Having the chance to win a ticket … required Internet access at several levels. First, one had to access a Web site on July 3rd or July 4th [a holiday weekend in the US, so many public access points closed] to sign up for the drawing. Second, entering the lottery required an email address. Third, in order to find out about winning, one would have to check email on Sunday, July 5th to see about winner notification.

So how come we’ve seen no buzz over this topic? Buzz these days seems to come from online discussions and by definition, the people being excluded in this process are not online. They don’t run searches on Google, they don’t use Twitter, they don’t blog and consequently what’s on their minds does not show up in data about trending topics online. This is just one example of how the voices of those not online and the positions they represent are systematically excluded from conversation and public discussions.
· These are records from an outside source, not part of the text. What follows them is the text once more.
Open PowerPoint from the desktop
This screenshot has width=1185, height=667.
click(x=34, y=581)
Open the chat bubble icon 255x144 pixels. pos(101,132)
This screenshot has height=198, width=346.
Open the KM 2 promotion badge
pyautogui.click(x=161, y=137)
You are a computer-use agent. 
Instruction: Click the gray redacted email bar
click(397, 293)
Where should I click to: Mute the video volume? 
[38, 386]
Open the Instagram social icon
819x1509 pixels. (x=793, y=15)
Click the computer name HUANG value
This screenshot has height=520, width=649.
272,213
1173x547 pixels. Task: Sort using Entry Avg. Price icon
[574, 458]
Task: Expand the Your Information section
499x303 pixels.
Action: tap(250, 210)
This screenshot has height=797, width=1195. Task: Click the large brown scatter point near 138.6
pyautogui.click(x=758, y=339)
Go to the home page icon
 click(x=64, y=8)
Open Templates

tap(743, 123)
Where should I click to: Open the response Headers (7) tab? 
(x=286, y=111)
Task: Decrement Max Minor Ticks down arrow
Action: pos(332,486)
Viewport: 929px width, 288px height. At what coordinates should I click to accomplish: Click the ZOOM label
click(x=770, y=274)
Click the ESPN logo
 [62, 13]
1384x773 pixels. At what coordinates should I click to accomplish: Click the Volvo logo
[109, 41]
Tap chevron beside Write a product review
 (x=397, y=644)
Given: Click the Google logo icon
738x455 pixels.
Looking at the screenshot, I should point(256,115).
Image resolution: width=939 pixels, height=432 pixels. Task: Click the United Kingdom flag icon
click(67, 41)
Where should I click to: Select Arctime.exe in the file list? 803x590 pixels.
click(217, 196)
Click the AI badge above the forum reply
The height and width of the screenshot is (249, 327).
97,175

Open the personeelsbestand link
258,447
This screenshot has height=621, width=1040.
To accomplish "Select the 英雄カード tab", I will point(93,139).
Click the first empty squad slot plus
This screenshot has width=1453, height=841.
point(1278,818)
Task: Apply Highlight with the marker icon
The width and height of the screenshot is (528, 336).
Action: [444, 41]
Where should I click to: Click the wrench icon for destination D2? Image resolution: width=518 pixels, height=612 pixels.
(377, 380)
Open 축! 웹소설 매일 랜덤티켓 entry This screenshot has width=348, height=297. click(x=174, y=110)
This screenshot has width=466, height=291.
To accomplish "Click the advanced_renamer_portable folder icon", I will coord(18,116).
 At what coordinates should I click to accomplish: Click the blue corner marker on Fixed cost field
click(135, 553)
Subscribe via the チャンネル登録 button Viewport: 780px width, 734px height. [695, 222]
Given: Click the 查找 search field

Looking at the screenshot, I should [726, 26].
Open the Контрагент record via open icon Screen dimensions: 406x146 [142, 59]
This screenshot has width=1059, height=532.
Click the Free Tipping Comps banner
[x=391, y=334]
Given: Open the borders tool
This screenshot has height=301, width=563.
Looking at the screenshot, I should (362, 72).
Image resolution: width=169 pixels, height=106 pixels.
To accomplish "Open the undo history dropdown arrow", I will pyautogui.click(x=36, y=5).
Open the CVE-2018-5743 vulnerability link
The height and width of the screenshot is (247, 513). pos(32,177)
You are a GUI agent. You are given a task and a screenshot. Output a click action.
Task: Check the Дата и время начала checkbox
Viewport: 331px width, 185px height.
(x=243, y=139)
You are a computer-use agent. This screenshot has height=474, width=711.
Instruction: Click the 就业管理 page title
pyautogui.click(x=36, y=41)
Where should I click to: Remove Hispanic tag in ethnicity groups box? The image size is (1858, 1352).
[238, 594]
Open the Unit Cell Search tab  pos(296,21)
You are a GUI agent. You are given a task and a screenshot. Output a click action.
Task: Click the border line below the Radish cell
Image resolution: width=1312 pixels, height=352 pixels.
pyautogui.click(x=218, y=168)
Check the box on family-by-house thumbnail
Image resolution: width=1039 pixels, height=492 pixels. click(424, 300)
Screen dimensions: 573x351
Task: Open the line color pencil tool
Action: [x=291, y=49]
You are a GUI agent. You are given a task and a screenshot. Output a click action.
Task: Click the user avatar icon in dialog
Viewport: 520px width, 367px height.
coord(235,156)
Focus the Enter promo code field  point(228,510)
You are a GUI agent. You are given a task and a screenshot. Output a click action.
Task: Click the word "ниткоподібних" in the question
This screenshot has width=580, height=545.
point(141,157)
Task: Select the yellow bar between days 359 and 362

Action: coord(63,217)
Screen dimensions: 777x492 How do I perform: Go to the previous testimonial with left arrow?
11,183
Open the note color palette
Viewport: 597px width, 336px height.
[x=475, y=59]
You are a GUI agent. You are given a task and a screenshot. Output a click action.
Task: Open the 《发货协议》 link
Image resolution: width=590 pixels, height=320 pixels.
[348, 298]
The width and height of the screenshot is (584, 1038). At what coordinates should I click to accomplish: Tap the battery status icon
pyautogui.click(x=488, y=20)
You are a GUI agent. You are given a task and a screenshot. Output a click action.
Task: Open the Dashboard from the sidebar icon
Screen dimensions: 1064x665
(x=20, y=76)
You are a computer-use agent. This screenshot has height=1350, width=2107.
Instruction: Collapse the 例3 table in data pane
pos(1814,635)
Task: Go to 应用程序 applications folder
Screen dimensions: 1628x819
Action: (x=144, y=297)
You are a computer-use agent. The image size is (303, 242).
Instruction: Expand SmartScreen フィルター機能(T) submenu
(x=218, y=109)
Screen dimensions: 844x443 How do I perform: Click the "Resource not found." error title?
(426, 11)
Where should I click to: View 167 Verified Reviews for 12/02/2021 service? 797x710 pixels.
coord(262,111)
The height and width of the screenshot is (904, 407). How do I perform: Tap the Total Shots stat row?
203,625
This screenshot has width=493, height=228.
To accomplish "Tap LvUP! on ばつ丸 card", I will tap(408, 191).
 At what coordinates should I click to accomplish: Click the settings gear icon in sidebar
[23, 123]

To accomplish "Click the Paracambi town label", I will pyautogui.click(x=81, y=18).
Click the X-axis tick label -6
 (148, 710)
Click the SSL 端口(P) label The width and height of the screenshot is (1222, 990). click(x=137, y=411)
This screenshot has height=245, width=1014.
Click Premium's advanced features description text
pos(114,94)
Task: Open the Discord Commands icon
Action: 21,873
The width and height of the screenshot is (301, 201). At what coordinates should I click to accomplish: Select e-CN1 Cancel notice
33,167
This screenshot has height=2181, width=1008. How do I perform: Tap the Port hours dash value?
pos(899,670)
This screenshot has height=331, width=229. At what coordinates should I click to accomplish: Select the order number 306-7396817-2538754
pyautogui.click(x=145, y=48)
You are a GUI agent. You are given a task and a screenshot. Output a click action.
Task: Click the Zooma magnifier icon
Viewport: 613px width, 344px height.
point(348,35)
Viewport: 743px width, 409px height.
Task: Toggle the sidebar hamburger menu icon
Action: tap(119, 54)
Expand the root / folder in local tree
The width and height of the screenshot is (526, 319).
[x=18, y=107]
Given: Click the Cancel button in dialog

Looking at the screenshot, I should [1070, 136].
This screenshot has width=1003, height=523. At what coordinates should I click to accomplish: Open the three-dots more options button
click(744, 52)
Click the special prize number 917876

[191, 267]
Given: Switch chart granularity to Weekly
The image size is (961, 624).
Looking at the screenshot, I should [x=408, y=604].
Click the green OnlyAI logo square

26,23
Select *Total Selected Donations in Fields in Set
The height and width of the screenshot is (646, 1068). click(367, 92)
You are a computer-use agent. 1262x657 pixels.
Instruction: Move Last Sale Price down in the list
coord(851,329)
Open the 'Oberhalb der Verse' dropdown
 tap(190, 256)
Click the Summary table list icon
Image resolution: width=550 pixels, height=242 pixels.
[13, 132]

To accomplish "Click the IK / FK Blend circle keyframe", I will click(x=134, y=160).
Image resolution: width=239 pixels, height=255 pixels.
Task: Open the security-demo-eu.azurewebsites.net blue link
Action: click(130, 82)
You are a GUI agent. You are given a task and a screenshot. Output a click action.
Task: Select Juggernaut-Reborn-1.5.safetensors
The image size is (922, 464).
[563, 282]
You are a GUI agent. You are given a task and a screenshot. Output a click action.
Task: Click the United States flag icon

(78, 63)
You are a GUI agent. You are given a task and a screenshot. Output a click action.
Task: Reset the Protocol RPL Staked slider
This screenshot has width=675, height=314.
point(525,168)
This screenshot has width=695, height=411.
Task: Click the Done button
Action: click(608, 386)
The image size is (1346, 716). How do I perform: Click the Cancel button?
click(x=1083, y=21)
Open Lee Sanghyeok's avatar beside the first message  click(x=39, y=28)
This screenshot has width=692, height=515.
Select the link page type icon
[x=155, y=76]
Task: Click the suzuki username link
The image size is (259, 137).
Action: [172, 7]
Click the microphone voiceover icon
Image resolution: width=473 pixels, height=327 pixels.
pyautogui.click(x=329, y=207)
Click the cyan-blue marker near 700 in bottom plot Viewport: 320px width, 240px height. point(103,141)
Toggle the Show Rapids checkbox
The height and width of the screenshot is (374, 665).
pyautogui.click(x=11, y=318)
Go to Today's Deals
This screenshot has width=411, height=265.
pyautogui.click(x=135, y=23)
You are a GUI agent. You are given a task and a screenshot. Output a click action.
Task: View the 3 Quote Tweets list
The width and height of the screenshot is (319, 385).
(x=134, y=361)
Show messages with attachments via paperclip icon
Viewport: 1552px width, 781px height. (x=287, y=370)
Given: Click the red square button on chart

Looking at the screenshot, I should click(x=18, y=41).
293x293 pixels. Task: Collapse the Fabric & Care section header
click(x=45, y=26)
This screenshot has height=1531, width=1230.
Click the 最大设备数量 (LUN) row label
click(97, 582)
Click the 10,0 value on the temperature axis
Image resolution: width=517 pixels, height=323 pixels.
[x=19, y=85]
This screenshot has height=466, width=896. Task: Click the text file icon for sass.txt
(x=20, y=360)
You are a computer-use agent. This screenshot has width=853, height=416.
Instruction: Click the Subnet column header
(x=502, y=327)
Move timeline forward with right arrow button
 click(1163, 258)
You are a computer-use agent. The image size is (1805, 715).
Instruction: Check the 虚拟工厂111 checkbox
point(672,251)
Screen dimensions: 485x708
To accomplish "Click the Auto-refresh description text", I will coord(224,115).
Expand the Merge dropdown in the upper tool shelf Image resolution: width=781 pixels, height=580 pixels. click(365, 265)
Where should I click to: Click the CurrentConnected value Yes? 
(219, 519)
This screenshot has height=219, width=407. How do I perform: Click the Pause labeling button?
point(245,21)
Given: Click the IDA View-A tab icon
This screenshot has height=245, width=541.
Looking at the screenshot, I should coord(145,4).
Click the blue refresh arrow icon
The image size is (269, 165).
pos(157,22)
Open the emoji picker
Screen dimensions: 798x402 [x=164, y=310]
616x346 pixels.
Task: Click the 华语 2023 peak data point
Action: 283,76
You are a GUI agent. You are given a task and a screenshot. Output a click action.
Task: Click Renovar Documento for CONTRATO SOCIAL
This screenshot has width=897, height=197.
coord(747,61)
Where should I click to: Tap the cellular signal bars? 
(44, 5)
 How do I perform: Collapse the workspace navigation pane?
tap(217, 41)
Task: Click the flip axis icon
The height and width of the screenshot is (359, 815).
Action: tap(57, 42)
Millions of Americans are not online and this is just one example of the many opportunities from which they are systematically excluded on a daily basis due to this constraint.

As she acknowledges, there is no right of access to an event of that kind, and as her commenters have noted, even the most connected had a vanishingly slim change.  But it’s a thought provoking example of the way in which those of us who are online can make easy assumptions of universality.

More tangentially, it has helped crystallise some of my sense of ambivalence about Reboot Britain.  It was an event celebrating the power – both constructive and disruptive – of the online world.  I am in little doubt that it represents an important view of all our futures.  But it risks leaving an over-optimistic view of everybody’s present.  That’s not an absolute or necessary thing:  Williams Perrin’s work on Talk about Local is just one example of how social exclusion can be challenged and redressed by digital inclusion.  Pragmatically, though, the fact of that divide is something we are going to have to recognise and deal with for a good while to come.